◆ Provided text:
Still here? Then you're ready my friend. First, prepare before you arrive: rule #1 – come hungry even if it means skipping a couple of meals prior. You'll also want to bring your own napkins and possibly a change of clothing (definitely needed in the summer) as you'll sweat enough to fill your own bowl of pork broth. Finally, tie your hachimaki tight and get in line (and there's always a line) with the other sadists ready for their servings of rich, fatty torment.  

Once at the ticket machine, choose wisely and make sure you know what the buttons mean. There are only a few choices: small or large with varying degrees of pork. But if you're a Jiro virgin, do yourself a favor and get the small with pork (don't push the double pork button – you'll regret it). No one will judge you for it – the Ramen Jiro crowd is a supportive one and the veterans know that the smart ones always choose the small bowl. Once a seat opens up, you'll be up close and personal with the legendary Yamada-san, who opened the original Ramen Jiro in 1968 and still shows up every day to lord over bubbling vats of fatty pork broth. The space is tight with all seats facing Yamada and steam from the massive pots of broth and noodles will give you a nice facial steam bath (incredibly pleasant in the humid summer).

◆ Entries shown:
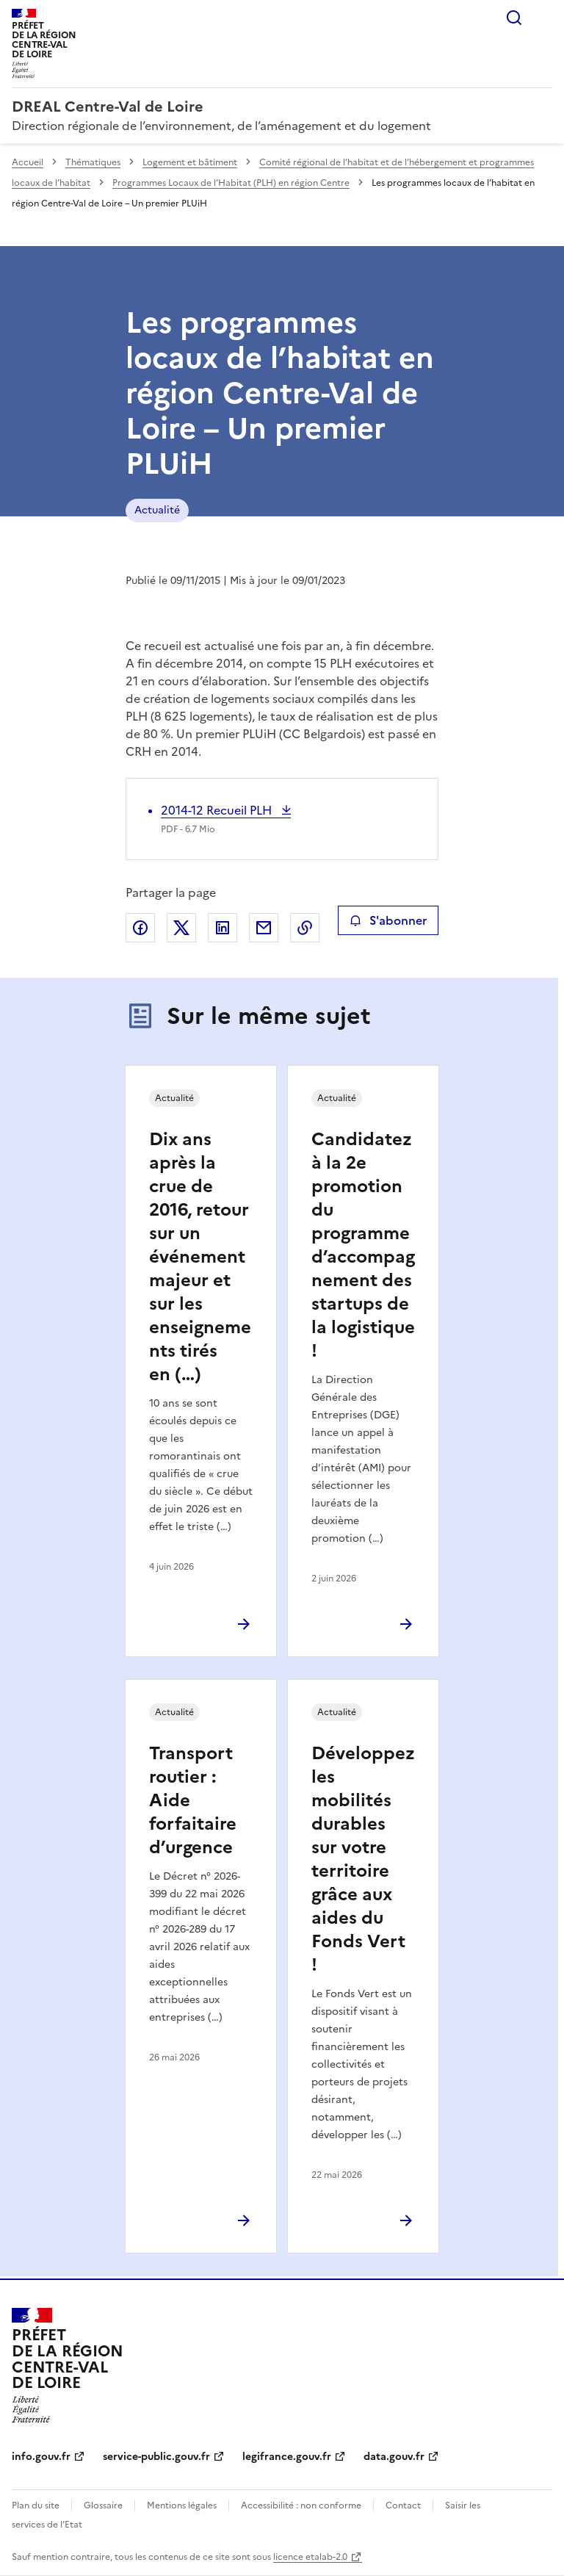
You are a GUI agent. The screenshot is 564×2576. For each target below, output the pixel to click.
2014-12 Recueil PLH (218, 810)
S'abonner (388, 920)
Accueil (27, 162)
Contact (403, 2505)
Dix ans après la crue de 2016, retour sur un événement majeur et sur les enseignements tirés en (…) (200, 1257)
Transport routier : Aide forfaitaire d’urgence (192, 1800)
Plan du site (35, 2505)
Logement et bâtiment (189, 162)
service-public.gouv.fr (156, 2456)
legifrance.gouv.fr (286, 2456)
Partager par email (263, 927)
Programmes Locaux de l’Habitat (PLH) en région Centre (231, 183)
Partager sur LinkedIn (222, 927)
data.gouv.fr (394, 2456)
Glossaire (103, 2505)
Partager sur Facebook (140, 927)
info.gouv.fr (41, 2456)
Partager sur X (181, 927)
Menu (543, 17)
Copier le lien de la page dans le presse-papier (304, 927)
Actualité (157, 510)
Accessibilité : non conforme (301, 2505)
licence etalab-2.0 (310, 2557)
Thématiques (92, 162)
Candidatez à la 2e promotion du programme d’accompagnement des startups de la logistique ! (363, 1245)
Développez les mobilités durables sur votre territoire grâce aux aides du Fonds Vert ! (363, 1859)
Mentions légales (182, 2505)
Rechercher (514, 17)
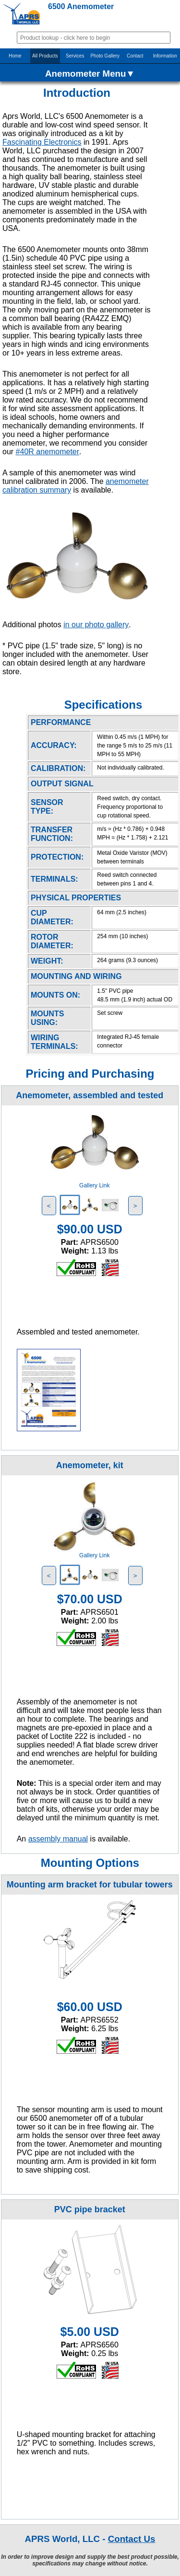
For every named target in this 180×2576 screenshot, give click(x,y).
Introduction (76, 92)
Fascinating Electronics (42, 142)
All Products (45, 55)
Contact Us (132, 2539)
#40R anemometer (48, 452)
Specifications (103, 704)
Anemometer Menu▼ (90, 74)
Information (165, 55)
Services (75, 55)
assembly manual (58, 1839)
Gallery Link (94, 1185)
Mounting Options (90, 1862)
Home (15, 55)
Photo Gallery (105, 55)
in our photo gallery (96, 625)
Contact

◆ Given instruction A: According to the passage on Ramen Jiro, in what year did Yamada-san open the original Ramen Jiro?
◆ Given instruction B: Return the part of the Ramen Jiro passage from "Still here? Then" up to and including "rich, fatty torment.".
◆ Given instruction C: Carry the Ramen Jiro passage further, picking up after its last sentence.

◆ Written response A: 1968

◆ Written response B:
Still here? Then you're ready my friend. First, prepare before you arrive: rule #1 – come hungry even if it means skipping a couple of meals prior. You'll also want to bring your own napkins and possibly a change of clothing (definitely needed in the summer) as you'll sweat enough to fill your own bowl of pork broth. Finally, tie your hachimaki tight and get in line (and there's always a line) with the other sadists ready for their servings of rich, fatty torment.

◆ Written response C:
You'll know whether you’re going to survive the Ramen Jiro challenge in the first few bites of the thick, chewy noodles and slurps of the fatty, lard-based pork broth. You'll have good days and bad days. On the good days, you'll get to the bottom of the bowl and win cheers from the other patrons and even a congratulatory "arigato" from the man himself. On bad days, you'll barely make a dent in your small bowl, feel nauseous and be in desperate need of a bathroom. But even on those bad days, you'll wake up in the middle of the night, craving more and wanting to redeem yourself.  

Whatever the outcome, don't be too hard on yourself. Whether you win or fail, you have now been initiated into the Ramen Jiro cult and have lived to tell the tale.